Settanta castelli delle più diverse epoche e con le più varie caratteristiche. Rovine illustri e cariche di suggestioni che connotano la terra irpina e contribuiscono al suo fascino.
E anche Avellino ha il suo castello, ridotto a poche mura, che tuttavia hanno tante storie e tanta storia da raccontare. E, infatti, è da tempo che si sta portando avanti un delicato e complicato restauro ricostruttivo, nell’intento di recuperare il possibile di un prezioso luogo della memoria per la città. Di quella condivide la difficile ricostruzione delle origini, anche dal punto di vista cronologico, per l’oscurità che ancora avvolge la fondazione della nuova Abellinum rispetto a quella originaria, dove sorge oggi Atripalda.
Ha una particolarità unica in Irpinia, e non solo, il castello di Avellino. Non sorge su un’altura, in una posizione strategica capace di offrire un’ampia visione a 360 gradi sul territorio circostante, ma nella parte più bassa, perfino infossata, della città, tra il fiume Fenestrelle e il Rio San Francesco oggi tombato. Una collocazione forse obbligata, che alcuni storici hanno interpretato come la prova che il castello sarebbe stato costruito per difendere l’insediamento già presente allora sulla collina “Terra”. Il Castello risalirebbe comunque al periodo longobardo, probabilmente al VI secolo, ma altri storici pospongono la costruzione all’VIII e anche al X secolo. Oltre che struttura militare, fu fin dall’inizio anche la residenza dei gastaldi e dei feudatari della città.

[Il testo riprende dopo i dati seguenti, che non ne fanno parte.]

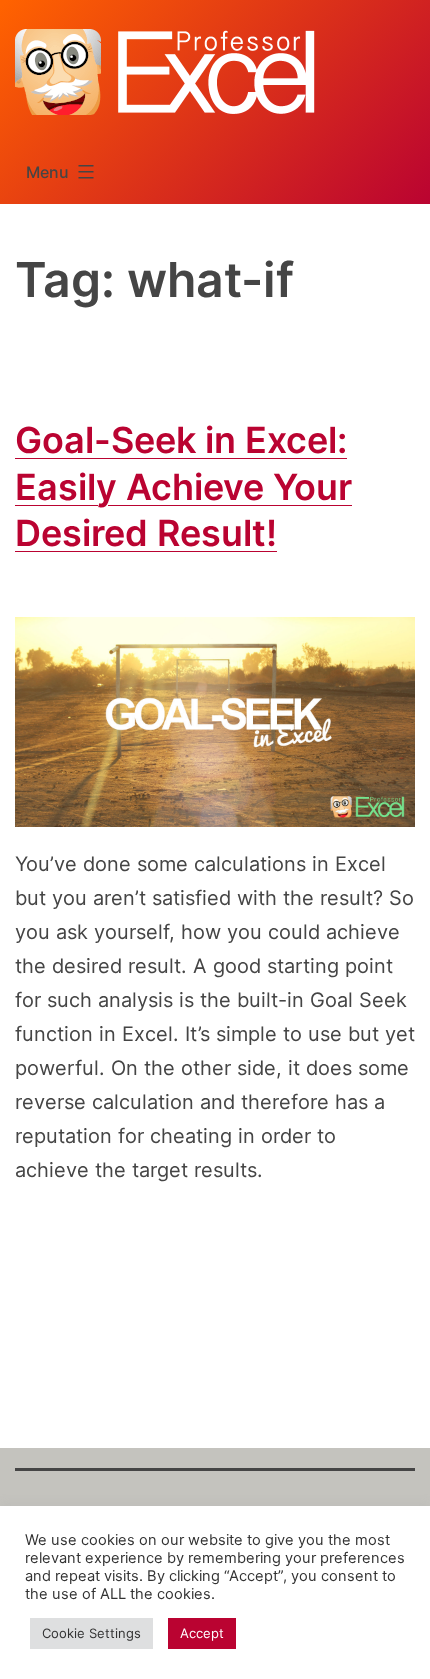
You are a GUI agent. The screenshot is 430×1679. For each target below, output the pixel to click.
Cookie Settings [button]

Il 27 settembre 1130 l’antipapa Anacleto II incoronò Ruggiero il Normanno re di Puglia e di Sicilia. Contrari a questa investitura, il papa Innocenzo II e l’imperatorio Lotario rimasero per un mese nel castello per venire a capo della questione, finché non riuscirono a privare Ruggiero del titolo sulla Puglia per trasferirlo a Rainulfo, l’allora conte di Avellino. In risposta, Ruggiero attaccò il castello nel 1137, mettendolo letteralmente a ferro e fuoco.
La fortezza accolse alcuni imperatori, come Lotario I e Enrico VI, e vari sovrani angioini e aragonesi. Nel 1436, Alfonso I d’Aragona la cinse d’assedio, ma poi provvide anche a rinnovarla. Un momento di vero splendore arrivò quando Maria de Cardona ereditò il feudo nel 1513. Donna bella, ricca e molto colta, la contessa diede grande impulso alle attività commerciali ed economiche della città, che in quel periodo conobbe un notevole incremento demografico. E non trascurò di abbellire il castello, dove aveva la sua residenza. E dove ospitava il fior fiore della cultura del suo tempo. Si incontravano nel castello personalità come Bernardo Tasso, Luigi Tansillo, Garcilaso de la Vega, Gutierrez de Cetina.
Nel Seicento, abbattute le torri e le merlature e modificata la struttura tipicamente militare, il castello fu adattato alla sua ormai prevalente funzione residenziale. I nuovi feudatari di Avellino, i principi Caracciolo, vi fissarono la loro residenza e nel 1615, Camillo Caracciolo utilizzò un terreno attiguo per farne un magnifico giardino ricco di piante, con un piccolo lago. Sotto Marino II Caracciolo, dal 1617 al 1630, Avellino conobbe il suo periodo d’oro, ma il castello, in evidente decadenza e considerato non più all’altezza della residenza di famiglia, fu abbandonato a favore del nuovo Palazzo Caracciolo. Da quel momento cominciò l’inesorabile degrado. Fu poi demolito a inizio Settecento, durante la guerra di successione spagnola. Perciò il terremoto del 1980 non provocò danni alla struttura, che era già diruta. Ma le mura rimaste in piedi hanno ispirato da allora vari progetti e interventi, ancora in corso, per la ricostruzione.
Nel 1620, il principe Marino II Caracciolo vi aveva fondato l’Accademia dei Dogliosi, di cui hanno fatto parte illustri letterati come Giovan Battista Basile. L’antica accademia ancora esiste e si occupa di eventi culturali, di pubblicazioni artistiche e di restauri.